#### Task material ####

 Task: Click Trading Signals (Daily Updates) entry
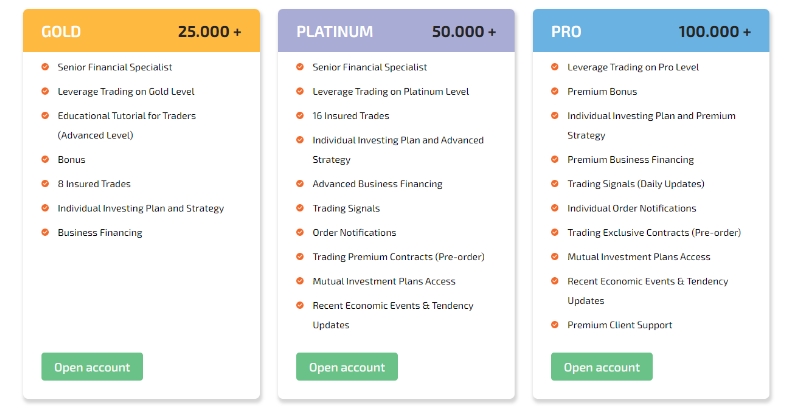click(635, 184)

####
#### Task material ####

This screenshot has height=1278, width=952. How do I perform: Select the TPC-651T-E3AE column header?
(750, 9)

####
#### Task material ####

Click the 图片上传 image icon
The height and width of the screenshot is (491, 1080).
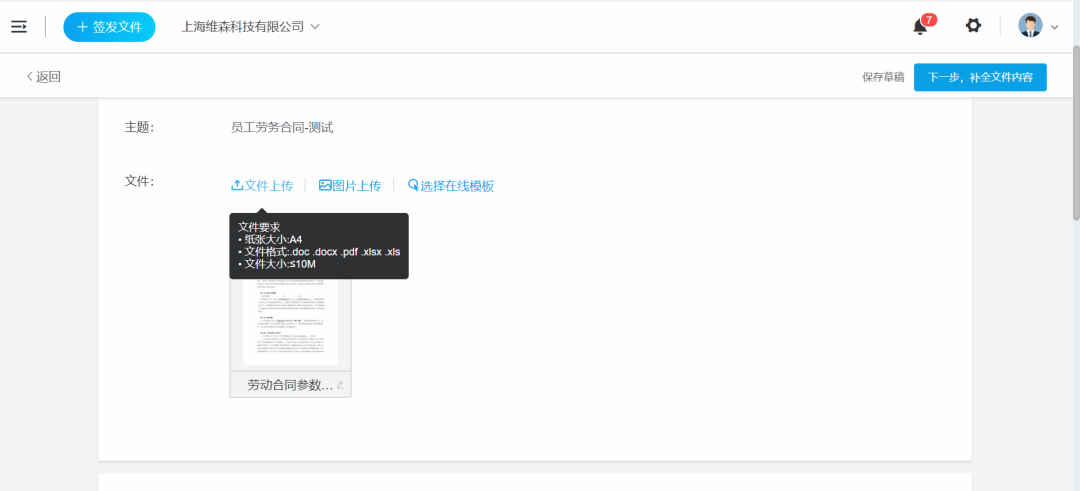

####

Repeat everything from the line containing "Task: Click Trading" down to the line containing "click(635, 184)", and omit the pictures from your answer.

Task output:
 Task: Click Trading Signals (Daily Updates) entry
click(635, 184)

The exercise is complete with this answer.